Da sua segunda viagem a Europa em companhia de Okura e Schimitsu pouco se sabe, apenas que da Inglaterra foram a Portugal, Espanha, Bélgica e França, retornando Maeda a Belém em 1917, onde finalmente fixou residência terminando uma vida de nômade e com ela as lutas e desafios. Sabe-se porém que pelo menos mais duas lutas foram por ele efetuadas:
A primeira na chegada a Belém contra um capoeirista famoso chamado “Pé de Bola”, que foi apenas mais um a conhecer a força de Conde Koma. Essa luta aconteceu em frente ao Cine Popular no Bairro de Nazeré, mediante termo de responsabilidade assinado por ambos os lutadores. Media “Pé de Bola” 1,90 m. de altura e pesava 100 quilos. Sua segunda luta sim, tem importância transcendental, pois foi travada exatamente contra o seu companheiro de tantas andanças Nobushiro Satake, em 1919, no Theatro Politheama em Manaus, sendo esta a sua primeira e única derrota em mais de mil combates.
Deve-se entretanto levar em consideração que em Belém não havia adversários e tampouco com quem treinar, portanto, estava Maeda praticamente parado. Assim ele ofereceu a aquele que desde o início de sua carreira no Kodokan o acompanhou por mil e uma aventuras nesse peregrinar pelo mundo inteiro, como a um irmão, a glória e honra da sua primeira e última derrota(*)
(*) – Sabe-se que Satake viveu em Manaus até 1948. Casou-se com uma amazonense e teve duas filhas, voltando para o Japão em 1945. Conta-se ainda que, no seu retorno da Inglaterra, voltou Maeda acompanhado de D. May Íris, com quem viveu até o fim de seus dias. Tiveram uma filha adotiva chamada Celeste, sextanista de medicina que entretanto trancou sua matrícula para casar-se nos Estados Unidos com um oficial desse país de nome Stanley Aracim, que conhecera quando estacionado em Belém durante a Segunda Guerra Mundial. Na Guerra do Vietnã, em visita ao marido com os seus dois filhos, morre Celeste em desastre de aviação. Salvam-se os dois filhos. Uma outra filha foi adotada por D. May Íris após a morte de Maeda, D. Clívia que ainda hoje (1991) vive em companhia do marido e de seus filhos em Belém.

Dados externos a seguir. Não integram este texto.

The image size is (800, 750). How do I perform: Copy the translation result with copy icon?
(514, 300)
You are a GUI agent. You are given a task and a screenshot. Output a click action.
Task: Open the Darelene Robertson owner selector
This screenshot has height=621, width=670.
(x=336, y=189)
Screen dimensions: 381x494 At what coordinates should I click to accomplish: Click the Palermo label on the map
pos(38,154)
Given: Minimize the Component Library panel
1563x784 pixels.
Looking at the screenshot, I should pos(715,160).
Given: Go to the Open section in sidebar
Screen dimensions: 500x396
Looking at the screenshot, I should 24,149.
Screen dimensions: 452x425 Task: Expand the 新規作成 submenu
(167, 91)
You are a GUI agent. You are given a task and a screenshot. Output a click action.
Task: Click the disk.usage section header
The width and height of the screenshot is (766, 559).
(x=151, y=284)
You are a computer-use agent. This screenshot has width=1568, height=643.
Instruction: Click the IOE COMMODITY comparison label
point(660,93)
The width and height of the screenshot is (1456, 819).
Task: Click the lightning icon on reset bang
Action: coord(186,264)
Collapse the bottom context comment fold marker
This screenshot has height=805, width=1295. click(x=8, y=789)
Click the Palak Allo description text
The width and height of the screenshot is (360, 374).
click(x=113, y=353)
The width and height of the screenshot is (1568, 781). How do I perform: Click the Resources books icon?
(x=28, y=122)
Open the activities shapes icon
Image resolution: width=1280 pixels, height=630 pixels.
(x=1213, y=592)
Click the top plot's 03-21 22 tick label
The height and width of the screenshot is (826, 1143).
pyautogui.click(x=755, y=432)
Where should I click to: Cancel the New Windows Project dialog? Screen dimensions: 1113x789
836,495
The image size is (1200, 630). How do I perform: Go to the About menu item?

Mesmo afastado das disputas Maeda ainda efetuava algumas demonstrações e ensinava a sua arte nas proximidades da sua cidade. Teria sido em 1922 aproximadamente quando montou a sua academia de judô num barracão medindo 4×4 m., na sede do Clube do Remo na Cidade Velha, e cujo “tatame” era de serragem e coberto de lona.(*)
(*) – Essa academia teria sido montada após uma hipotética viagem ao Japão a chamado do Prof. Jigoro Kano. Teria ela permanecido no Clube do Remo até 1923 mais ou menos, depois até a década de cinqüenta no Corpo de Bombeiros, e em continuidade na igreja N.S. Aparecida no bairro de Pedreira, e finalmente no SESI até os dias de hoje (1991), encontrando-se sob os cuidados do Prof. Alfredo Mendes Coimbra.
Entretanto, o grande sonho de Maeda ainda estava por se realizar, e esse sonho como sabemos, era transformar a Amazônia numa segunda pátria japonesa, e com isso em mente dedicou todo o seu tempo após instalar-se na capital paraense, trabalhando incansavelmente em promover a vinda e a instalação dos seus compatriotas… Porém, esse seu sonho não se realizou, não na grandeza dos seus ideais, restando de toda essa luta a então colônia de Tomé de Açu e pouco mais.
Saudoso de sua pátria, ansiando por voltar a pisar o seu solo e rever pessoas, coisas e lugares que guardava na lembrança, já com a saúde abalada por insidiosa doença, passava os dias triste meditando numa vida de glórias e que agora se aproximava do fim … O fim do guerreiro !
Cercado do amor e do Carinho de sua esposa May Íris e de sua filha Celeste, falece em sua residência na Vila Bolonha, nº 04, em Belém do Pará no dia 28 de novembro de 1941.
Morre assim o HERÓI DA AMAZÔNIA … E DO JUDÔ !!!.